What you should do:
Rewrite the lines between the ones holding "Task: Click the 豐田汽車 comparison row name" and "point(839,28)", inclusive, as a two-column CSV with the headers instruction and answer. Give one row per instruction, put each field in double quotes, and turn line breaks into spaces.

[Stored data]

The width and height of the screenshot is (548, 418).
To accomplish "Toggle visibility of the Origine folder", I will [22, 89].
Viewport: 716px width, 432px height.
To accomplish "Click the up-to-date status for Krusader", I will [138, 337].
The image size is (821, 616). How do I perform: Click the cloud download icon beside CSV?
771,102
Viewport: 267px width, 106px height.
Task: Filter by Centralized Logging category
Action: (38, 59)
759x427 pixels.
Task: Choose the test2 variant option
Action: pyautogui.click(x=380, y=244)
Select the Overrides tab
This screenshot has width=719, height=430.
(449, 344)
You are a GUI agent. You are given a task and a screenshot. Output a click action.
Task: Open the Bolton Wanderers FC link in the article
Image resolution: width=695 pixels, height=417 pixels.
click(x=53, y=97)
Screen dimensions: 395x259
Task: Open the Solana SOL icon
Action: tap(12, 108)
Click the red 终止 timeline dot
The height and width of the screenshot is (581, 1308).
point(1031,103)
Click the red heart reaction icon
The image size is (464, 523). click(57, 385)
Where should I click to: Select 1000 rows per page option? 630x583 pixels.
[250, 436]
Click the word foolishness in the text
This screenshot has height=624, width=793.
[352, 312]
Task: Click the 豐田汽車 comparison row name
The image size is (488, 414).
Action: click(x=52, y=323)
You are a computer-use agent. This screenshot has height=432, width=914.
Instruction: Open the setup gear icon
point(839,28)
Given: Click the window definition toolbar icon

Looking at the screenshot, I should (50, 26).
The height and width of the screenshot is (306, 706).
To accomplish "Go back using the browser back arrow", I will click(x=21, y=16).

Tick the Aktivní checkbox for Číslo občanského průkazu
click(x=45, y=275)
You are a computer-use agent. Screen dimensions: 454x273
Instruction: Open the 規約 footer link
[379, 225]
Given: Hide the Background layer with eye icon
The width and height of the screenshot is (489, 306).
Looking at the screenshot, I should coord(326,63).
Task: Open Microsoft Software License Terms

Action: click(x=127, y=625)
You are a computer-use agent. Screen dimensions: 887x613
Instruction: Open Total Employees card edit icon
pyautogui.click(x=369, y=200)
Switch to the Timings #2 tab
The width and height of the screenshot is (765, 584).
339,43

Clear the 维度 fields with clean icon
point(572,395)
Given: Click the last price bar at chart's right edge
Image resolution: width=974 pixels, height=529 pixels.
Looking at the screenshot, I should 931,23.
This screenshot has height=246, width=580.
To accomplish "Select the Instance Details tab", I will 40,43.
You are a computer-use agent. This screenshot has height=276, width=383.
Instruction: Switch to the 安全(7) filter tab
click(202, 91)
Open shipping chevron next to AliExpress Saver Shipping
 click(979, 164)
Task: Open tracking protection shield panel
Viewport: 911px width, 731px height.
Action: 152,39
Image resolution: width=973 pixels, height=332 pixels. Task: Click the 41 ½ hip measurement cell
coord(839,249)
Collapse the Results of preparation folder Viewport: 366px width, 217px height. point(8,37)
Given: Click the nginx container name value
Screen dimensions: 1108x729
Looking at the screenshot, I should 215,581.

The completed task:
instruction,answer
"Task: Click the 豐田汽車 comparison row name The image size is (488, 414).","Action: click(x=52, y=323)"
"You are a computer-use agent. This screenshot has height=432, width=914. Instruction: Open the setup gear icon","point(839,28)"